Birds are extremely intelligent and sensitive. They can quickly become bored and stressed when kept in a small cage for a long time. Members of the care team visited Chula several times a day and provided a variety of chew toys to entertain her, including wood chunks, cardboard cores from paper towel rolls, compressed paper rings (“birdie bagels”), and yucca “bird kabobs.” Her own adaptation—chewing the towels that lined her cage—prompted us to change her cage lining to newspaper. When the newspaper left smudges of ink on her feathers, she was bathed and the newspaper was switched to plain (unprinted) newsprint.
OUTCOME AND CONCLUSION
On July 25, 2018, Chula returned to the sanctuary. As of late October 2018, she had not resumed any self-mutilation behaviors. Her mobility was unaffected by the injury—she was walking and climbing normally. Her plastic restraint collar and shield were replaced by a sock around her upper body, which allows freedom of movement while providing a distraction from feather destruction (i.e., she chews the sock instead of her feathers) (FIGURE 5). Her feathers have not fully recovered, but feather quality will probably improve after her next molt, except for some areas where feather follicles have been damaged, in which case the feathers will not regrow.

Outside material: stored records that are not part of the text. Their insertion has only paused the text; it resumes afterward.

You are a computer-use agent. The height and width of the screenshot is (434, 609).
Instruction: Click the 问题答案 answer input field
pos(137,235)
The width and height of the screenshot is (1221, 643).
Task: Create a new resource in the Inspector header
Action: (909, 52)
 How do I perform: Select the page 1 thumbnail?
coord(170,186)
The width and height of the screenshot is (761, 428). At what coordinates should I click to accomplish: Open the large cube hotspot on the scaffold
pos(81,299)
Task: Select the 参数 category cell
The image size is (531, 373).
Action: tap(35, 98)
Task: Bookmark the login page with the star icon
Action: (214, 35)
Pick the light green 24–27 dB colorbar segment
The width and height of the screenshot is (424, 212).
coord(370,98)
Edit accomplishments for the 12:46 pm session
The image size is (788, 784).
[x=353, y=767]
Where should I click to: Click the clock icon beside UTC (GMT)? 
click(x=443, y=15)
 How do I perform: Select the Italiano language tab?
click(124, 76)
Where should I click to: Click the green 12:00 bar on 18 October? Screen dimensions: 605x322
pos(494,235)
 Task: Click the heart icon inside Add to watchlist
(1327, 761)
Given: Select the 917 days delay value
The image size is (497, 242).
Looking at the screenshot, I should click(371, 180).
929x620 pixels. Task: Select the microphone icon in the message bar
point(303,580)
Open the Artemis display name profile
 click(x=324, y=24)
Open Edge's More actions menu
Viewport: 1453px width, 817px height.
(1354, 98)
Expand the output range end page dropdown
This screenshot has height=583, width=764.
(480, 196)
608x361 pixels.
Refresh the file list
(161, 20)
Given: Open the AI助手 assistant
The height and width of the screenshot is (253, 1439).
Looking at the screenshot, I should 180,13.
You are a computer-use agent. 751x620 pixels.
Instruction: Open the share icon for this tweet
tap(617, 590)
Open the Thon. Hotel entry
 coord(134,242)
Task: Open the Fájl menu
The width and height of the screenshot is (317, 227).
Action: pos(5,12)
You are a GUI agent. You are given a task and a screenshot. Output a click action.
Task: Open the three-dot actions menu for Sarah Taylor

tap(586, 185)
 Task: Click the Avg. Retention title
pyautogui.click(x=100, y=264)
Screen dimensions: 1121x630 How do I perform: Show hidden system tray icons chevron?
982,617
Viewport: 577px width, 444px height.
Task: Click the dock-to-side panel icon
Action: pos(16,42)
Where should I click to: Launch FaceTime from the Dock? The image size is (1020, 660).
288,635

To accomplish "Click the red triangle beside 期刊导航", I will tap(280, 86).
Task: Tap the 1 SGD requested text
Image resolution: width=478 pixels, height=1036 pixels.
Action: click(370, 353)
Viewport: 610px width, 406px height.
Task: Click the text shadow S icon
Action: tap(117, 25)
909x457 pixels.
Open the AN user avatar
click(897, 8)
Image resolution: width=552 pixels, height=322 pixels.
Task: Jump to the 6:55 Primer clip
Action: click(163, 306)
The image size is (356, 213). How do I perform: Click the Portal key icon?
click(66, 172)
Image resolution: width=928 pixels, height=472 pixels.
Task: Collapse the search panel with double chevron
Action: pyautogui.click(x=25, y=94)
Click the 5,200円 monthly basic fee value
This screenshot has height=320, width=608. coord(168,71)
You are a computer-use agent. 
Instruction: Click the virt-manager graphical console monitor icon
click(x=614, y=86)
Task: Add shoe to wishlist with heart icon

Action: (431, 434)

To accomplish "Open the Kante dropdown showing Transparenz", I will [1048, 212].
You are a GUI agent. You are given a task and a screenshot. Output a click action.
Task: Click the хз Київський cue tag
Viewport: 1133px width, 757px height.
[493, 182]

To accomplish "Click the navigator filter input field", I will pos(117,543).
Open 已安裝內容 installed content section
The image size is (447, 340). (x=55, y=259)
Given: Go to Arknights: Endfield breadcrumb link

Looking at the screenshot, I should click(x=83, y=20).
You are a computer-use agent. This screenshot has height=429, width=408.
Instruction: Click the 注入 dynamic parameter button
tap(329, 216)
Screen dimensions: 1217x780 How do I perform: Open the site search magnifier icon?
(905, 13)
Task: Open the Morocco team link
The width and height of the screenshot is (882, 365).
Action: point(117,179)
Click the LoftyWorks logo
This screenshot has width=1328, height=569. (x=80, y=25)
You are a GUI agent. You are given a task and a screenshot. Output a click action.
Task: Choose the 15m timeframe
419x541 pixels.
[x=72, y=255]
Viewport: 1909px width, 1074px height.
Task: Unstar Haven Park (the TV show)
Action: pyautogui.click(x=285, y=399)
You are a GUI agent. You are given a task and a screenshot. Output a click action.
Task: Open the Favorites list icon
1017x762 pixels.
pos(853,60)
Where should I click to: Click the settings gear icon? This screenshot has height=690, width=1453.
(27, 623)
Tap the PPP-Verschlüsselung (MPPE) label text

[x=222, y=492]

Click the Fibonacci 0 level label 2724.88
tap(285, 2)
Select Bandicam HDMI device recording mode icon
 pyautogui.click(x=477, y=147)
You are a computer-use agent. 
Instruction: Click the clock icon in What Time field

Because most hospitalized veterinary patients leave the clinic after a few hours or days, it is a special experience to develop a long, intimate relationship with a patient. Similar techniques can be applied to enhance the outcomes of short-term patients. And although this case involved an avian patient, the techniques used to enhance Chula’s hospitalization can be applied to patients of other species.
The team began injecting her medications into pieces of fruit (tangerine segments, grapes) and small chunks of bread. She ate the medicated items with enthusiasm, thereby avoiding the need for restraint.
- Gaskins L, Bergman L. Surveys of avian practitioners and pet owners regarding common behavior problems in psittacine birds. J Avian Med Surg 2011;25(2):111-118.
- Nett C, Tully T. Anatomy, clinical presentation, and diagnostic approach to feather-picking pet birds. VetFolio. vetfolio.com/dermatology/anatomy-clinical-presentation-and-diagnostic-approach-to-feather-picking-pet-birds. Accessed January 2019.
- Garner M, Clubb S, Mitchell M, Brown L. Feather-picking psittacines: histopathology and species trends. Vet Pathol 2008;45:401-405.
- Van Zeeland YRA, Friedman SG, Bergman L. Factors suggested to be involved in onset and maintenance of feather-damaging behavior and automutilation in parrots. In: Speer BL, editor. Current Therapy in Avian Medicine and Surgery. St. Louis, MO: Elsevier; 2016:226-234.
- Rubinstein J, Lightfoot T. Feather loss and feather destructive behavior in pet birds. Vet Clin North Am Exotic Anim Pract 2014;17(1):77-101.